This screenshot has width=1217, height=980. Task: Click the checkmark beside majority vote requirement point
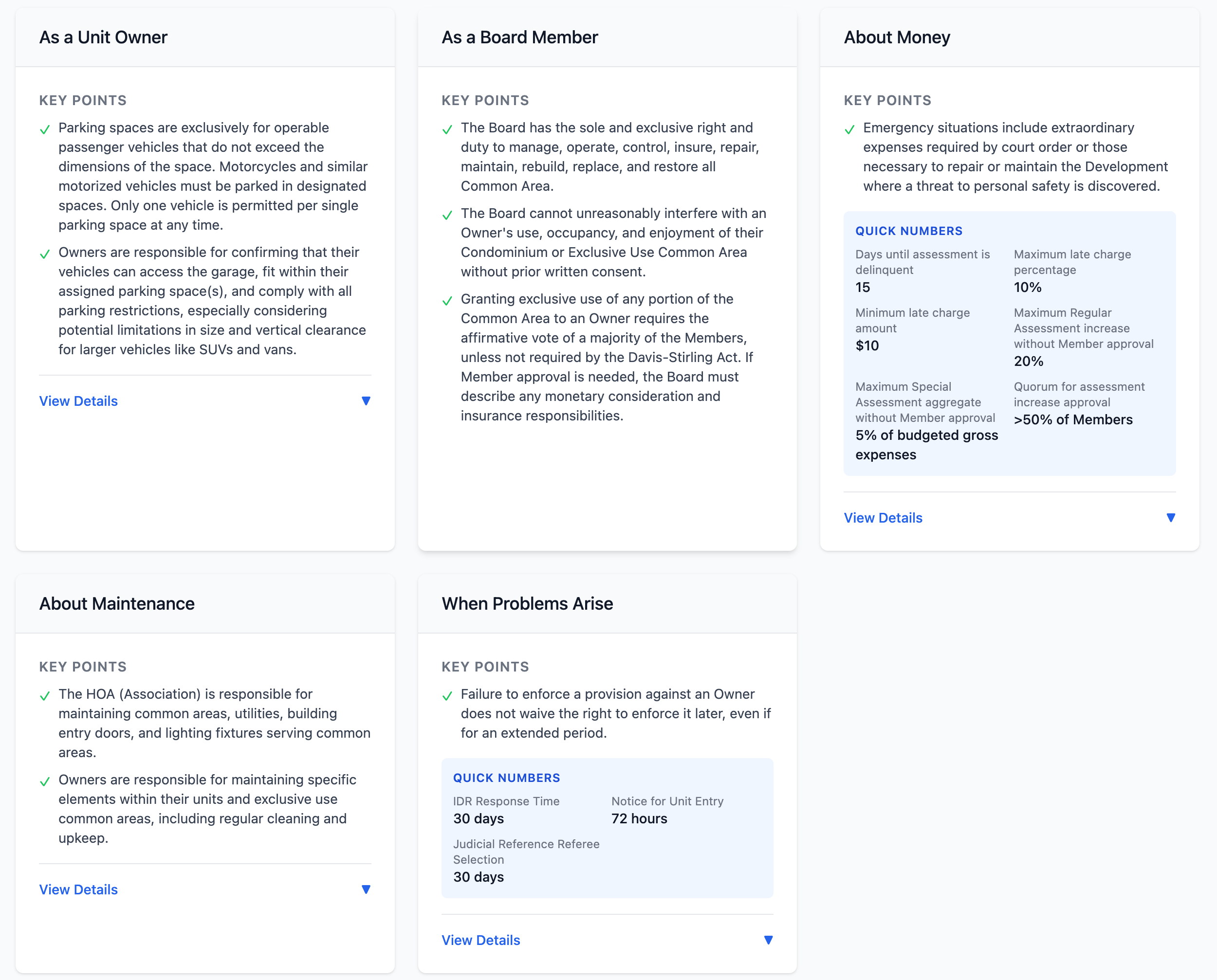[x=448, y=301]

================

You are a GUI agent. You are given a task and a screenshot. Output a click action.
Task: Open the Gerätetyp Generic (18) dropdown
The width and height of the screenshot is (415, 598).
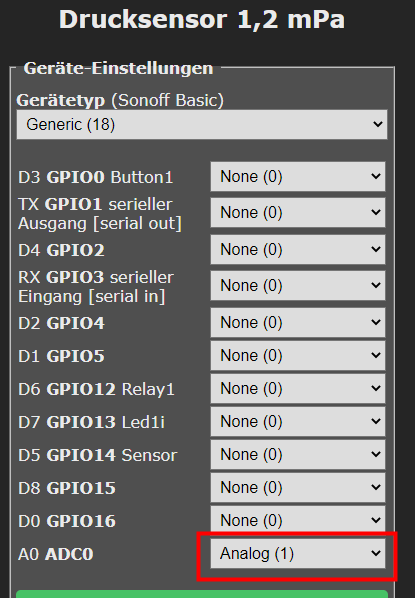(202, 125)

================

▶ WHAT THE TASK ASKS: Output the lines from the one holding "This screenshot has" through the one holding "[x=448, y=301]", inclusive, as a JSON list of strings with one string per line and blank lines skipped. Leave the pictures out.

▶ COMPLETE OUTPUT:
[
  "This screenshot has width=1217, height=980. Task: Click the checkmark beside majority vote requirement point",
  "[x=448, y=301]"
]